5. È dentro questo processo che occorre inserire e ampliare le contraddizioni. La vittoria del No non è certo la condizione sufficiente per le lotte, e tuttavia ne costituiva la condizione necessaria, almeno sul breve-medio periodo. Era cioè indispensabile impedire la chiusura del cerchio della stabilizzazione nel momento in cui soffiano forte gli effetti di un nuovo tornante recessivo della crisi, che in Italia passa anzitutto per la questione bancaria, ovvero per l’attacco a un pezzo consistente del ceto medio e al welfare familiare accumulato attraverso i risparmi.

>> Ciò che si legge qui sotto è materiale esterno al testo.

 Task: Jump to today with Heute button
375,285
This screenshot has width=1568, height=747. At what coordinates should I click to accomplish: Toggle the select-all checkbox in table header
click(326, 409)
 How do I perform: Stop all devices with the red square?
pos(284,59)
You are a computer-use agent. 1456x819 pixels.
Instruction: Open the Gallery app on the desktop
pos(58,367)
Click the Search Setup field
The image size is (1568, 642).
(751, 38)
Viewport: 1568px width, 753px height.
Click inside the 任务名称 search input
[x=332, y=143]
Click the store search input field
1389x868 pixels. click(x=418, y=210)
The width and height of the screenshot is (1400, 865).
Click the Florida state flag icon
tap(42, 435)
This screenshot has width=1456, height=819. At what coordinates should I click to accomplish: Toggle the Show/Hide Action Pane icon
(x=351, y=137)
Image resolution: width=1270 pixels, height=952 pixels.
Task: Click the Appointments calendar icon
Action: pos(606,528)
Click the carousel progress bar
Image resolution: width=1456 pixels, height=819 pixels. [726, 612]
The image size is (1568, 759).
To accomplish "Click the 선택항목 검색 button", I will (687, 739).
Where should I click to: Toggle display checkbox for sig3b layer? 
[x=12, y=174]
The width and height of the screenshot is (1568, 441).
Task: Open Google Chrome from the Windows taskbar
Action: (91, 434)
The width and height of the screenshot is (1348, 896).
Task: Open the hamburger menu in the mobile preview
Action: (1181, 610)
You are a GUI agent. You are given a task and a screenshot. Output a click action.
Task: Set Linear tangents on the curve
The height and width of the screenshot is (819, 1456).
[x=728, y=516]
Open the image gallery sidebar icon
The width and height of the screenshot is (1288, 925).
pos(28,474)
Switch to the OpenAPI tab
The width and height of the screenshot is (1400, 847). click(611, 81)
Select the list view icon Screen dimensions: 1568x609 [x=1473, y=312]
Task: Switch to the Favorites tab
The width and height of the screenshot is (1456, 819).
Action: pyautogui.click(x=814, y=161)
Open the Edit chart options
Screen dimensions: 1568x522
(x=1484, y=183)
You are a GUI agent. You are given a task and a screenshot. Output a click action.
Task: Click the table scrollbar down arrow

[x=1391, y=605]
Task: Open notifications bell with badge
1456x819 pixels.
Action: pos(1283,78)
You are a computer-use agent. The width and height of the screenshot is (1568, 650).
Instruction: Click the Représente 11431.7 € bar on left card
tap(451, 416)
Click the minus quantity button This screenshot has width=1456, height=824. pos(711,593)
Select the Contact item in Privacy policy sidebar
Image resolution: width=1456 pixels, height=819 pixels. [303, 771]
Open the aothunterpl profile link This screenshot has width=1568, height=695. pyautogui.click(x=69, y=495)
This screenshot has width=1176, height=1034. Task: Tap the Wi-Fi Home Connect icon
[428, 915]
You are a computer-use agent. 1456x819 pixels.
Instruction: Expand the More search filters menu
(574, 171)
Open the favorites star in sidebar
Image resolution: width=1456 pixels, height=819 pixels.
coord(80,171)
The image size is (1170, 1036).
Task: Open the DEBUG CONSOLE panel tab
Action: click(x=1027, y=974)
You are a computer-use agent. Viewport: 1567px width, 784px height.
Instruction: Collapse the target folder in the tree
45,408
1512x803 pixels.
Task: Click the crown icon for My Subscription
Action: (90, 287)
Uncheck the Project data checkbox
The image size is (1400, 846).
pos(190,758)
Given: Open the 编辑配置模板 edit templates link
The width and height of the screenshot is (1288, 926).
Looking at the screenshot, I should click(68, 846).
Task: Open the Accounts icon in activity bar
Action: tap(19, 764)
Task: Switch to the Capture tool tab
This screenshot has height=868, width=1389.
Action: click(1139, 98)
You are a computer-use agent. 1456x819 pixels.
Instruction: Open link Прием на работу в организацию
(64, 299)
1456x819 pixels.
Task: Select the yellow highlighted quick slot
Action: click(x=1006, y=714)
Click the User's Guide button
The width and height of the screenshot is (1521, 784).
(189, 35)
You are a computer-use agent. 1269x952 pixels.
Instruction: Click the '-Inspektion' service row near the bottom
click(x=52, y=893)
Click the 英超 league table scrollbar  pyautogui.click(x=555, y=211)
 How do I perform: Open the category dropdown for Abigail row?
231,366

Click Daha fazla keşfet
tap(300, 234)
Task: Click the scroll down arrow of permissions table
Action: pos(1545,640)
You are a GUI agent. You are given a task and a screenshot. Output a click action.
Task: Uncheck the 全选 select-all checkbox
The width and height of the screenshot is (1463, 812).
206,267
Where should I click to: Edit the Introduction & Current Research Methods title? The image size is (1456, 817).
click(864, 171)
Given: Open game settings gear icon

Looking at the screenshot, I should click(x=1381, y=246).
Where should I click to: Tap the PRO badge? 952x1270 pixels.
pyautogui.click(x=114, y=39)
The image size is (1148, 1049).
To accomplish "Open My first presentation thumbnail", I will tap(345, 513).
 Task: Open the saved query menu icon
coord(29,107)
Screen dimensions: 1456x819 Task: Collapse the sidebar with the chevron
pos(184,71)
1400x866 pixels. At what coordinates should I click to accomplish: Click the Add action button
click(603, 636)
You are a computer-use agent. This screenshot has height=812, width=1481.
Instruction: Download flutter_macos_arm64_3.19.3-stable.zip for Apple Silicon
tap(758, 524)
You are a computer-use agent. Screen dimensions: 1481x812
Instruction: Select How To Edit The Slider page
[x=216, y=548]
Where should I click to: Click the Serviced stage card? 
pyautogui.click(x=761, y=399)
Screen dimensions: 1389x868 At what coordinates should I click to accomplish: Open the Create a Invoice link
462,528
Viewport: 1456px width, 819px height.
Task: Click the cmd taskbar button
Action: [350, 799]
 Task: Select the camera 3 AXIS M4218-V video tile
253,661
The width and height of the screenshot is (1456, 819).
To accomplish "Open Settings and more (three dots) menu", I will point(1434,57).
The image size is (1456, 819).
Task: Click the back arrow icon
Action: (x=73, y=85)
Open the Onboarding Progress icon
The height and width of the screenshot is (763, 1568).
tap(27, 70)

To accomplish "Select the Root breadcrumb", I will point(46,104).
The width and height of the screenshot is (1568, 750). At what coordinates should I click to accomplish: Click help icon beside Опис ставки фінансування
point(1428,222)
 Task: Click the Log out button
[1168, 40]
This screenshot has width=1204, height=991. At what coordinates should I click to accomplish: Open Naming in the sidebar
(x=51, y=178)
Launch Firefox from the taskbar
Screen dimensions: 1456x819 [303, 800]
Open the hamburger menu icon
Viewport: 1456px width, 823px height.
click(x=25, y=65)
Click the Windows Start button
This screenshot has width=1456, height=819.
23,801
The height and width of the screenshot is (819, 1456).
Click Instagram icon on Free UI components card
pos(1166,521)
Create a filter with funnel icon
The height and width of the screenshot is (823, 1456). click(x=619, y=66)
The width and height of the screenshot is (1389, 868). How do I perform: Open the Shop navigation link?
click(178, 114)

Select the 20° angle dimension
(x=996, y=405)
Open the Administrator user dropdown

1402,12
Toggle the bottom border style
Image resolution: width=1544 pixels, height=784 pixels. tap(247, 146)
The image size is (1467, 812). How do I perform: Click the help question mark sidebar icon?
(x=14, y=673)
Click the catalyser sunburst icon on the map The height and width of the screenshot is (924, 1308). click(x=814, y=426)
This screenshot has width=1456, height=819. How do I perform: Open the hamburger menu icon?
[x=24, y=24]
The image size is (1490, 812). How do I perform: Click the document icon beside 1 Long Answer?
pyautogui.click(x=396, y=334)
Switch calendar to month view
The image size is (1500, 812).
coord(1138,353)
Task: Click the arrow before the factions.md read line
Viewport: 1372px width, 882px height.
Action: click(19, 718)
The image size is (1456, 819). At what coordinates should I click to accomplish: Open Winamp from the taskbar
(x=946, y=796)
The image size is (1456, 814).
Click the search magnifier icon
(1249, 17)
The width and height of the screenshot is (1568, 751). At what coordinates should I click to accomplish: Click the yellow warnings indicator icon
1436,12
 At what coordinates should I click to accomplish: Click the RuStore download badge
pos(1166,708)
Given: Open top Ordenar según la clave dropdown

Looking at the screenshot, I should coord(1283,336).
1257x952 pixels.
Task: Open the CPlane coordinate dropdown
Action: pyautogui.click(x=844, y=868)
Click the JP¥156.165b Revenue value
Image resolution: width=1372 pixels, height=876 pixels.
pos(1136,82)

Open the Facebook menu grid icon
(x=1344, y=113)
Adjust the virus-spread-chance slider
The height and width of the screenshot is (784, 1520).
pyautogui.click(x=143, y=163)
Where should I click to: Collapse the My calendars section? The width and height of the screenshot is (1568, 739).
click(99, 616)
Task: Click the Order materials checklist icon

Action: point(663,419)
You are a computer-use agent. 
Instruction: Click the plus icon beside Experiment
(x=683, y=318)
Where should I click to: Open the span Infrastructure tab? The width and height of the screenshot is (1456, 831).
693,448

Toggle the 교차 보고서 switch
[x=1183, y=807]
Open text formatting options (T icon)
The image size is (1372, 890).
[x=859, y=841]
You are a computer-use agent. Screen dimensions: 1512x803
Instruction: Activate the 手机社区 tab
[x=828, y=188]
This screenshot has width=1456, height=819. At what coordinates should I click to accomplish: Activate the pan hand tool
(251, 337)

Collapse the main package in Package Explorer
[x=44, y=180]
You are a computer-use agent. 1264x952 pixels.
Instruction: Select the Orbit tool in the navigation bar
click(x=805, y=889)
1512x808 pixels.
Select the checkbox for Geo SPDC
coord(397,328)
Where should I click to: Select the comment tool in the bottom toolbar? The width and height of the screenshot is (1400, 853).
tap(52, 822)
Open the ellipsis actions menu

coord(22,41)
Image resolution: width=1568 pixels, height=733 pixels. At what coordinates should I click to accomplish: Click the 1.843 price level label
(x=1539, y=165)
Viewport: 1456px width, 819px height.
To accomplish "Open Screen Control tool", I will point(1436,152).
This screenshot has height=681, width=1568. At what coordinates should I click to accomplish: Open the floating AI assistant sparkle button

È questo il campo che realisticamente si apre, molto diverso da come molti di noi l’avevano immaginato all’alba della crisi. Del resto (dobbiamo ancora ribadirlo?) sempre è avvenuto così nella sfasatura tra aspettative e movimento reale, tra l’immagine della lotta di classe e il suo seguire traiettorie in cui conflitto e ambiguità si confondono, si mischiano e possono essere districati solo attraverso la materiale costruzione organizzativa di progetto e direzione politica. Per fare questo, però, è innanzitutto indispensabile indebolire il nemico principale; ora che questo è indebolito, bisogna continuare a bastonare il cane finché affoga. Riteniamo superfluo dover precisare che molti di quelli che ci sono vicini non ci sono affatto amici, o che saranno forse i nemici principali di domani; se pensiamo che la crisi della rappresentanza non sia un dato estemporaneo bensì strutturale, infatti, sappiamo che il campo soggettivo della composizione sociale colpita dalla crisi è del tutto aperto e non recuperabile in forma permanente da nessuno. È questa la scommessa che dobbiamo fare, individuando quali sono le sue potenziali linee di forza su cui giocare la nostra partita, quella della sovversione. Oggi il No ci permette di collocare questa scommessa un passo più avanti, e di far fare un passo indietro al nemico.